Now using this variable, I'm going to re-write the estimator $\hat{Y} = \sum_{i \in U} w_i y_i \delta_i$. So now instead of summing over just the sample, I'm summing over the whole population, but that's ok because every unit that isn't in the sample is getting its value multiplied by zero. But now when we look at the expectation, we can use the linearity of the expected value to simplify things:
$$\begin{eqnarray} \mathbb{E}(\hat{Y}) & = & \mathbb{E} \left( \sum_{i \in U} w_i y_i \delta_i \right) \\ & = & \sum_{i \in U} \mathbb{E}\left( w_i y_i \delta_i \right) \\ & = & \sum_{i \in U} w_i y_i \mathbb{E}(\delta_i) \\ & = & \sum_{i \in U} w_i y_i p_i \end{eqnarray}$$
The second line works because the expected value of a sum is the sum of the expectations, and the third works because we're looking at the expectation taken over all possible samples, and we're assuming that $w_i$ and $y_i$ are fixed values that don't depend on the specific sample (i.e. we're choosing to weight unit $i$ the same whenever it's selected).

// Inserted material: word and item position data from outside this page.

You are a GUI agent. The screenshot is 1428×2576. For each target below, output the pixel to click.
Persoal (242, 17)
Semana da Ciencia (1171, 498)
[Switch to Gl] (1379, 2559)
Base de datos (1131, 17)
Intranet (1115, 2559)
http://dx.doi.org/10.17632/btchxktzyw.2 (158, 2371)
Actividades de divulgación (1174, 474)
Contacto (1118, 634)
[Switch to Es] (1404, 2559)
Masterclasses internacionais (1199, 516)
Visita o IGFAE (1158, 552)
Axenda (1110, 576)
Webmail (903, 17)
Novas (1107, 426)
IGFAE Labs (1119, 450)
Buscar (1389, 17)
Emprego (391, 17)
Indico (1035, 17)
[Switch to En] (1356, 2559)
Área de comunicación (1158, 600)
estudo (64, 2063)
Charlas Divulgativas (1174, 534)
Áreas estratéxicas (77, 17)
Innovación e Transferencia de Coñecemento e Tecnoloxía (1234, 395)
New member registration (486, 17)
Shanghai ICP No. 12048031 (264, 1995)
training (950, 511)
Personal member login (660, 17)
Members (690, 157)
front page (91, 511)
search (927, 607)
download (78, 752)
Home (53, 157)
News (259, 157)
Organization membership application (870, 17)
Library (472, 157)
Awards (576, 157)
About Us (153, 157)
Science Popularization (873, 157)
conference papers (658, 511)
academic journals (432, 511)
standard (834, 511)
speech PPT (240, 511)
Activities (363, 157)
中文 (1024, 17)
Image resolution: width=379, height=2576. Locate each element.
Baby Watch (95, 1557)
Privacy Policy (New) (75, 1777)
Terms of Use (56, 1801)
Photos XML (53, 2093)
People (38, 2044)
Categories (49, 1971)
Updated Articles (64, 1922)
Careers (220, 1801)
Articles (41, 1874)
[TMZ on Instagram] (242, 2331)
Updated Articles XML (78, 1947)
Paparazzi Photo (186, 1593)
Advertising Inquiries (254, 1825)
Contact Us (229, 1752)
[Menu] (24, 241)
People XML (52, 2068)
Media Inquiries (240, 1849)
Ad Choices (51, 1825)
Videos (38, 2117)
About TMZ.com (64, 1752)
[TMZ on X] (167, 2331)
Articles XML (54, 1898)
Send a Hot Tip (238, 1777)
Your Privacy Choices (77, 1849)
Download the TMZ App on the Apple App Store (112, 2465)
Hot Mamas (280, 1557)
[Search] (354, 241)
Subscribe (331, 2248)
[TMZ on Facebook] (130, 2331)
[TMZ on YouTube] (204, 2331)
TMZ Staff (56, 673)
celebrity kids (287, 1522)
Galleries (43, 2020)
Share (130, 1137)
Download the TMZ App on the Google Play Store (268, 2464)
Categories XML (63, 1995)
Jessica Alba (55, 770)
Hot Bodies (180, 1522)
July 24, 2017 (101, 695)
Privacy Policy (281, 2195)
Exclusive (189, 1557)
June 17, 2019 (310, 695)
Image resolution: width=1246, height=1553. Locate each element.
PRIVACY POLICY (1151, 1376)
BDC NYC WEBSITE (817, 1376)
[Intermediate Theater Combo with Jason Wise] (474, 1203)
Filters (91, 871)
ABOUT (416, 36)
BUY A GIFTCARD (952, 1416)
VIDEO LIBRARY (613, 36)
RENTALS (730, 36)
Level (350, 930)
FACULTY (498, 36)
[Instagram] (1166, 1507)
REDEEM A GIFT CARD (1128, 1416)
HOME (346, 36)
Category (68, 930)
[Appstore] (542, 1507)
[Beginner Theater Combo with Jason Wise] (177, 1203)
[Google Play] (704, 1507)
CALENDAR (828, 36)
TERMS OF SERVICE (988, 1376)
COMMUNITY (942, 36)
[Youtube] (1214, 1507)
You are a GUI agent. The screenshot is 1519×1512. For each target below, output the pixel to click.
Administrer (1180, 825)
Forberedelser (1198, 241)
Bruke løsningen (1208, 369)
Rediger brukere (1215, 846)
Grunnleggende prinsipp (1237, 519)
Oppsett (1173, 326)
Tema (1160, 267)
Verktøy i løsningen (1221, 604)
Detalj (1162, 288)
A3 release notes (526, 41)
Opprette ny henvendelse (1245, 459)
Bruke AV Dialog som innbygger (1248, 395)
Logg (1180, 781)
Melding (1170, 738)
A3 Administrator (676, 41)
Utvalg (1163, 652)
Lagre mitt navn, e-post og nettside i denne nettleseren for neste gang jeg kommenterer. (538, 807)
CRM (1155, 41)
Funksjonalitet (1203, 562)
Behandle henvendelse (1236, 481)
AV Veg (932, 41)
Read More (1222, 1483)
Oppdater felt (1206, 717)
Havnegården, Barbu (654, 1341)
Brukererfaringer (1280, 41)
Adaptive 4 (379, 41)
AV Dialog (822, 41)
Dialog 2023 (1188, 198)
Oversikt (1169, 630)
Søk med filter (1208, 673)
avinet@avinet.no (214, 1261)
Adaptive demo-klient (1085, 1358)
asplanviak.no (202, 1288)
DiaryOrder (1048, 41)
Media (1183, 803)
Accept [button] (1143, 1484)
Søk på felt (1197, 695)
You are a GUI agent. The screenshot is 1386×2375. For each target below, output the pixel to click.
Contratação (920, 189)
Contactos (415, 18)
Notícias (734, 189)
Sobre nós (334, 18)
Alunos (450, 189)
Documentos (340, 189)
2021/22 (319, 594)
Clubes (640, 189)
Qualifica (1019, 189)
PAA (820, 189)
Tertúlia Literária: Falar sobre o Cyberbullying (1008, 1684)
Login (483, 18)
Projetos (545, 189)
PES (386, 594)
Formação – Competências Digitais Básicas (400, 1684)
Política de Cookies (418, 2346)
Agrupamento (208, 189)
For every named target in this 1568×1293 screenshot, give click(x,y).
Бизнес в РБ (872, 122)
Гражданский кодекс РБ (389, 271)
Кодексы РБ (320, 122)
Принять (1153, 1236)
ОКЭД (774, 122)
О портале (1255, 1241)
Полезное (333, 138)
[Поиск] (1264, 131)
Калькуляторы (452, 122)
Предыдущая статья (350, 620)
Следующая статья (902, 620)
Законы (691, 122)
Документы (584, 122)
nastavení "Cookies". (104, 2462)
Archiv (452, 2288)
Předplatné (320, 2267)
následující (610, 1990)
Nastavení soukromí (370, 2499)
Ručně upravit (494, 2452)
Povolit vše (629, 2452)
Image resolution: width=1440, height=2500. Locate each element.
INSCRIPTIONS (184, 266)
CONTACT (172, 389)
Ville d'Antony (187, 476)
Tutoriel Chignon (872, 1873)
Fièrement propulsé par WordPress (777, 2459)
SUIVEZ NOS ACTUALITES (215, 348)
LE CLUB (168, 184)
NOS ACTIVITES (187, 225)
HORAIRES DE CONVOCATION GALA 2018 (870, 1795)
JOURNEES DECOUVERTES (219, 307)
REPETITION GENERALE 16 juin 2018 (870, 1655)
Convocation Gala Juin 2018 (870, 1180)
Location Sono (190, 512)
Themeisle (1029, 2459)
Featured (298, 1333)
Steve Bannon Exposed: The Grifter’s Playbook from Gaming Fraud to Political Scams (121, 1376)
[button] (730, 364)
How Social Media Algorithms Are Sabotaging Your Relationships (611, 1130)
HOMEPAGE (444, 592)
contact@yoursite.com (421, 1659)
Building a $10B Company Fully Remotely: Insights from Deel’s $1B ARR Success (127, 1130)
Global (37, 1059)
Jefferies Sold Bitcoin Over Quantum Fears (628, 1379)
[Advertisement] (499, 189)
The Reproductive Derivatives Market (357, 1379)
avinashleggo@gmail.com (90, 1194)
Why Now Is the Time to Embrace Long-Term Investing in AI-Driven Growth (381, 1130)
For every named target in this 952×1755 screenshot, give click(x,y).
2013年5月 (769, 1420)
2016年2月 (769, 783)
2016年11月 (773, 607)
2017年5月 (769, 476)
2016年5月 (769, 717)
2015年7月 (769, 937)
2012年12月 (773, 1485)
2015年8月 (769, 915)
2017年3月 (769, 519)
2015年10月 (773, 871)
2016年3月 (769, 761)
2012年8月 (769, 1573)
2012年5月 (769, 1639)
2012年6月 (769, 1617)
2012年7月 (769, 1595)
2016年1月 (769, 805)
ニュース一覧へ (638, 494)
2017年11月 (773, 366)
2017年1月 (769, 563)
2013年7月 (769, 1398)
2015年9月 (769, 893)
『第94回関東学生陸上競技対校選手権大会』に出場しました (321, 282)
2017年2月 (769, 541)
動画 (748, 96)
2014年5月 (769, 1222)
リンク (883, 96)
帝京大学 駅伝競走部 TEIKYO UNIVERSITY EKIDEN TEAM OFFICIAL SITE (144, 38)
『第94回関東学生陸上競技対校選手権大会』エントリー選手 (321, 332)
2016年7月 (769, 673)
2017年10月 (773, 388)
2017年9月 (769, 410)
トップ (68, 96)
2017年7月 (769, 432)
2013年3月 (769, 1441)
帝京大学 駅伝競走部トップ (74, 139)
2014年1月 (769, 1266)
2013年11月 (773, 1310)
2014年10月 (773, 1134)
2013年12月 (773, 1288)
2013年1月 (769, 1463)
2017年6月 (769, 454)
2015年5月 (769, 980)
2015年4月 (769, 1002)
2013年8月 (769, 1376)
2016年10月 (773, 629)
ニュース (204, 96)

So then in saying that we want our estimator to be equal in expectation to the population total, that means that $\sum_{i \in U} y_i = \sum_{i \in U} w_i p_i y_i$ and since we're just going for an intuitive solution here it's pretty clear that we achieve that by forcing $w_i p_i = 1$, or in other words the unit's weight should be the inverse of its selection probability.
Another way to understand it is to assume that each unit should, on average, contribute exactly its own value to the estimate, so every time it does show up in the sample it needs to contribute an amount that makes up for all the times it doesn't show up.